A cancer drug being developed by Bristol-Myers Squibb reduced the risk of death from advanced melanoma by more than 30 percent in a late stage clinical trial, representing a potential major advance in treating a disease for which there are few options.
Melanoma is one of the deadliest cancers and can quickly spread from the skin to internal organs, such as the brain.
"Once it metastasizes the average survival is six to nine months and we really had no effective treatments for patients who have had prior treatment for melanoma," said Dr Steven O'Day, one of the study's lead investigators.
In the 676-patient study, more than 20 percent of those who took the Bristol drug ipilimumab were alive after two years, with some alive four years after receiving the immunotherapy, according to data presented at the American Society of Clinical Oncology (ASCO) meeting in Chicago.
Triggers T-cells to battle cancer
"I think this a breakthrough for the field of metastatic melanoma that has had a lot of negative Phase 3 trials in the last decade. It's impacting survival, which is the gold standard in cancer clinical trials," said O'Day, director of the melanoma program at The Angeles Clinic and Research Institute in Santa Monica, Calif.
Ipilimumab, a biotechnology drug, helps to activate the immune system's T-cells to fight the cancer. It was administered via a 90-minute infusion every three weeks for a total of four doses.
All patients in the trial had previous treatment for melanoma before getting either an experimental cancer vaccine called GP-100, ipilimumab, or a combination of the two.
The primary goal of the study was survival and both groups that received the Bristol drug had a statistically significant improvement in overall survival compared with those who just got the vaccine, researchers said.
In the two ipilimumab arms the risk of death was reduced by 32 percent to 34 percent over the GP-100 vaccine alone.

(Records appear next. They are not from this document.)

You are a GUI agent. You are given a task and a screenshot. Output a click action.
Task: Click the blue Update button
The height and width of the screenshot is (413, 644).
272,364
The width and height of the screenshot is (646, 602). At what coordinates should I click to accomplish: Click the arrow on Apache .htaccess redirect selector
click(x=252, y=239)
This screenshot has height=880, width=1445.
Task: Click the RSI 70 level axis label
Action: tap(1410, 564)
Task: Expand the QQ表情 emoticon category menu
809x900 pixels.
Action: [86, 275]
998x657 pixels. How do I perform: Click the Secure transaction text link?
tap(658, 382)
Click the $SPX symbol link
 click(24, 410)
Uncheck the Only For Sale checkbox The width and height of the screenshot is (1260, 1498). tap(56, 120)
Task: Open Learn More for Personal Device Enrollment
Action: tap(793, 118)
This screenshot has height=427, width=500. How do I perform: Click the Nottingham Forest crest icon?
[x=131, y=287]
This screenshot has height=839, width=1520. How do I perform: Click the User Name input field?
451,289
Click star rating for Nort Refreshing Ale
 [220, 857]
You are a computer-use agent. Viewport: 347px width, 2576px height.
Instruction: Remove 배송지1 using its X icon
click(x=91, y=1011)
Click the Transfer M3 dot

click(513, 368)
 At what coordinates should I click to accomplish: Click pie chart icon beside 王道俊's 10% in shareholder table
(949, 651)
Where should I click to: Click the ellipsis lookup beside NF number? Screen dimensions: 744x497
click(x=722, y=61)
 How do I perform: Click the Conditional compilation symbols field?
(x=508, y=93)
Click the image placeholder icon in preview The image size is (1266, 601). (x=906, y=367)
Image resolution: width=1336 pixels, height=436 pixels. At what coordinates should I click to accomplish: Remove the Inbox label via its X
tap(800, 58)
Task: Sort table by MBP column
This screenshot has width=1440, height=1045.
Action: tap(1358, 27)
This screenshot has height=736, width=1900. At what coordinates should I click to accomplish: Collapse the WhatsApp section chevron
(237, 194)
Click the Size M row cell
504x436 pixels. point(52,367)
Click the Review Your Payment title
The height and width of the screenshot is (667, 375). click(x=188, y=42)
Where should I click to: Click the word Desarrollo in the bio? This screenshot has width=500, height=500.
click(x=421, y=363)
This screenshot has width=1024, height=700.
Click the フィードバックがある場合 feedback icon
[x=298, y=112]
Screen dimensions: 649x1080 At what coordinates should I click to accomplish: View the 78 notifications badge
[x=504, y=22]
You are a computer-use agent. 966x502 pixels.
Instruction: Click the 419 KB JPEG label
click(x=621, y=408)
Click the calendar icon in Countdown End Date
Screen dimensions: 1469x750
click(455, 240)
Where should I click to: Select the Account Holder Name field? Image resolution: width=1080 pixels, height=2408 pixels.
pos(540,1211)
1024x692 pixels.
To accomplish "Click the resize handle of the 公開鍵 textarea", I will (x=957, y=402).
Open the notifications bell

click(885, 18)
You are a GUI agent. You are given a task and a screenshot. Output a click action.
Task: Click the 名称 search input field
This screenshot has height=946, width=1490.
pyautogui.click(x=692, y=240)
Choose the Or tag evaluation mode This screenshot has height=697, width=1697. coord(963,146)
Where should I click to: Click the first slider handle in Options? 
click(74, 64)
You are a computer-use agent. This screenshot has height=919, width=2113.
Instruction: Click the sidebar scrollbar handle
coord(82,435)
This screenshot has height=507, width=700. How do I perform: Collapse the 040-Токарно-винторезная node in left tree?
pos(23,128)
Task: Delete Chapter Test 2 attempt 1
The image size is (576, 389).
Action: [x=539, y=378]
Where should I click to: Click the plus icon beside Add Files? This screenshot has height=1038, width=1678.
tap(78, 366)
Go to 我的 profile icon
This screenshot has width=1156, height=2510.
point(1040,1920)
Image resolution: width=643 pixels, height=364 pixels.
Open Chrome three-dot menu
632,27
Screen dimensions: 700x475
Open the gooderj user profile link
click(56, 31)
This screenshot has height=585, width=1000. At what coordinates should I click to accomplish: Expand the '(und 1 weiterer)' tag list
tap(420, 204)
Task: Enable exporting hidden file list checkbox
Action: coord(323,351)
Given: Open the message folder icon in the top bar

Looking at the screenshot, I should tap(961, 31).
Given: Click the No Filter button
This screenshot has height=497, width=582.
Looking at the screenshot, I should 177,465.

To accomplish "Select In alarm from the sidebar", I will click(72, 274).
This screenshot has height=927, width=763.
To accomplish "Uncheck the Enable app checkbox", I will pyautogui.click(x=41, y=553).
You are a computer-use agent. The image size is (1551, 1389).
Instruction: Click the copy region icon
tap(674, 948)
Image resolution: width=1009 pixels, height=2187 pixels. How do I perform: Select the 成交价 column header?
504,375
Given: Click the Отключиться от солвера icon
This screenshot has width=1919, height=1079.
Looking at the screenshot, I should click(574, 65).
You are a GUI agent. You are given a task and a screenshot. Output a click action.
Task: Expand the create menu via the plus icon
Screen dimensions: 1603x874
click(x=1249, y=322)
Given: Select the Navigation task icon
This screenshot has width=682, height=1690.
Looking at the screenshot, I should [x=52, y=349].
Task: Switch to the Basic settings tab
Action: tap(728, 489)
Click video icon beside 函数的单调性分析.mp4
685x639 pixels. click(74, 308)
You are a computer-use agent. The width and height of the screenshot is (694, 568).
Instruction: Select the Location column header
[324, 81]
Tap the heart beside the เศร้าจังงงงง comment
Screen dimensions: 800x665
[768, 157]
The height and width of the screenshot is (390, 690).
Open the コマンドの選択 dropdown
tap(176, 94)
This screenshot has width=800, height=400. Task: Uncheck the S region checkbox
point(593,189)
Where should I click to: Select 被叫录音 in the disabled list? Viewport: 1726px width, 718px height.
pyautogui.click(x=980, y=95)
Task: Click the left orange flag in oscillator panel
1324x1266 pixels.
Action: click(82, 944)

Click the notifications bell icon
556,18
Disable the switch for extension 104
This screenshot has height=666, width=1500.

Median survival, or the time it took for half the patients to die, went from 6 months on the vaccine to 10 months with the Bristol drug. But for some patients the benefit was far more extensive.
"If you look at one year and two year survival, there was a near doubling of benefit with ipilimumab," O'Day said.
One year survival was seen in 25 percent of the vaccine patients compared with 44 percent on the combination and 46 percent for ipilimumab alone. After two years, 14 percent of vaccine patients were alive versus 22 percent and 24 percent in the Bristol drug arms.
"The longest survival in the 'ipi' arms is 55 months at the time of analysis," O'Day said.
In the 20 percent to 30 percent of patients for whom the drug really works, survival "tends to be months and years, not weeks and months like chemotherapy," O'Day said.
He said a genetic biomarker test was needed to determine just which patients were most likely to benefit from the drug.
Serious side effect risks
Because of the way the drug impacts the immune system it does have some potentially serious side effects.
About two thirds of patients on ipilimumab had some form of immune related side effects compared with one third on vaccine, researchers said.
Most were mild and completely reversible, but about 10 to 14 percent of patients had more severe side effects, such as colitis, that required steroids or immunosuppressive therapy to control the symptoms, O'Day explained.
Some 2 percent to 3 percent of patients on ipilimumab suffered treatment related death due to colon perforation or other severe immune system side effects.
Doctors would have to closely monitor patient reaction, O'Day said, but he added the toxicities could be managed.
O'Day believes that ipilimumab may also work in other types of cancer and expects it will gain U.S. approval.
Leerink Swann analyst Seamus Fernandez forecasts ipilimumab sales of $575 million in 2016 with an approval for metastatic melanoma.
O'Day is counting on that approval.
"We're hopeful that this (data) is the beginning of what will be a rapid regulatory processing to try to get this drug on the market and access to more patients with melanoma," O'Day added.